First is the continued rise of software-led payments—with the payment facilitator model the north star of this shifting industry paradigm. For those of you following the Infinicept journey, you’ll know we have been at the vanguard of this change in how merchant services are marketed, sold and enabled to SMBs on a global basis.
The second market-changing shift is embedded finance, which (as we will see in a moment) is the logical extension of the foundation laid down by software-led payments companies. A forecast from Polaris Market Research predicted a market size of more than $1 trillion for embedded finance by 2032.
What does embedded finance really mean?
Embedded finance is the delivery of banking, payment and financial services within the context of a user experience—predominately a software or app-based user experience. The financial service offering is positioned at the most relevant point of a business process for the customer of the software platform.
To put this in a real-world scenario: think of a business owner for a small chain of local bakeries placing an order for $10,000 of confectioner’s sugar. Within the order management system, the manager is presented with options to finance the order, based specifically on that bakery’s business data profile.
Meanwhile, that same bakery chain could have multiple options for paying its drivers or sales agents—perhaps disbursing funds into a virtual account or a prepaid card linked to a bank account—delivered through its accounting or payroll system.
And all that is happening amid a profound makeover in payment services, where the distribution of merchant services to small and medium-sized businesses (SMBs) is continuing its shift to software-led payments platforms.
In this new world, SMBs get payment services from their restaurant POS software provider, their practice management software provider, their construction management software provider, and so on.
This is true whether the payments business of the software is powered by a third party like Infinicept or Stripe, or the software companies themselves in the role of a payment facilitator. According to EY, the volume of payments processed through embedded channels was $2.5 trillion in 2021, possibly rising to $6.5 trillion by 2025.
And the sequel to that movie is now playing for embedded finance.
Why is this happening now?
In part, it’s because payments provide the foundation for a whole universe of financial services. As an embedded payments company, you have deep insight and data from a risk and underwriting perspective that can feed into a data profile that supports other extended services, such as risk modeling to help determine creditworthiness.
This is against the backdrop of industry trends that are supporting the rise of embedded finance with technological tools that make it easier than ever. The infrastructure—the API layer of the world—is now there.
For example, the monolithic value chain that was a “bank” has been broken down into many discrete, a la carte services. Deloitte once referred to this trend as the “API-fication” of services. It’s a result of several forces: the rise of cloud computing, a shift to more open banking services, and changing end user expectations (like mobile access, immediacy, and seamless cross-channel experiences).

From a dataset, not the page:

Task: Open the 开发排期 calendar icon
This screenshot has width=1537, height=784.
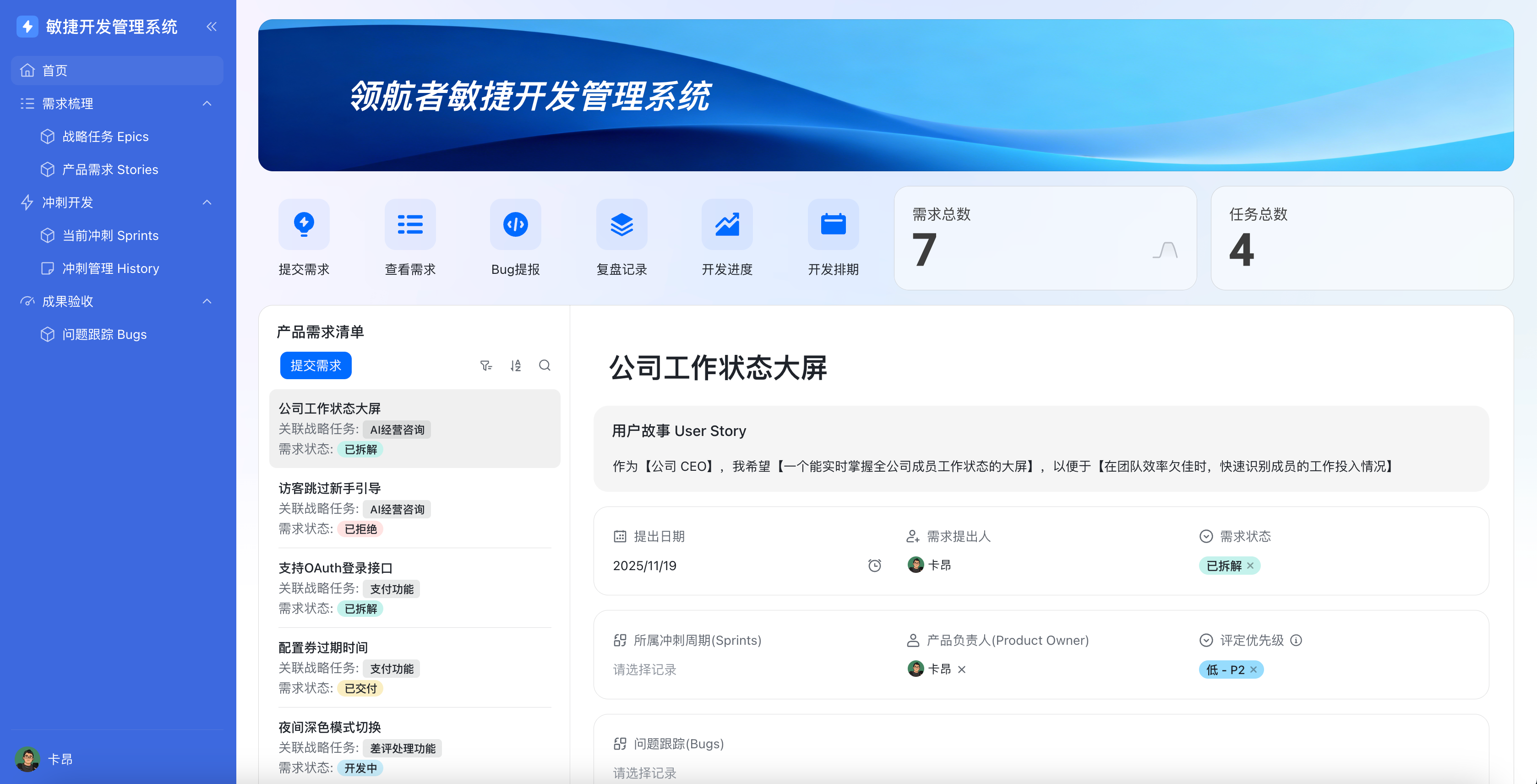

These developments are the foundation for myriad new and inventive business models. Stripe didn’t reinvent Wells Fargo or Visa. What it did do is take these services and create a new way to access them (API layer, new permutations of the value chain), making them digestible, discrete, and available for integration.
What’s in it for the software-led payment companies?
From a business standpoint, embracing embedded finance delivers on three fronts.
First, embedded finance creates better user experiences and ultimately greater stickiness with customers. You started with a piece of software that serves as the control panel for the business. Then you brought in payments. Now, you offer even more products and services to help your customers expand. The value journey is natural and seamless, and it cements you as the long-term provider for your business customers.
Second, embedded finance is a competitive hedge. In highly competitive software markets, those with just a software offering are at a disadvantage compared to those competitors that bundle software and payments. Those that bundle software with payments and a financial offering create further differentiation.
Put simply, if you’re offering a software platform for restaurants and the competitor down the street is now offering a similar platform that includes payments and financial service offerings, all other things being equal, the business customer tends to gravitate toward the solution that can be a one-stop shop.
Finally, embedded finance offerings are attractive economic line items. Consider revenue share opportunities for issuing and cash disbursements to a virtual or an account-linked card program. A typical model would see 30-40% revenue share on interchange margins with little overhead. Short-term and working capital solutions also offer attractive origination and revenue share options.
All of these factors point to a trend that’s poised to move well beyond a “nice-to-have” into a strategic driver of business decisions over the next few years.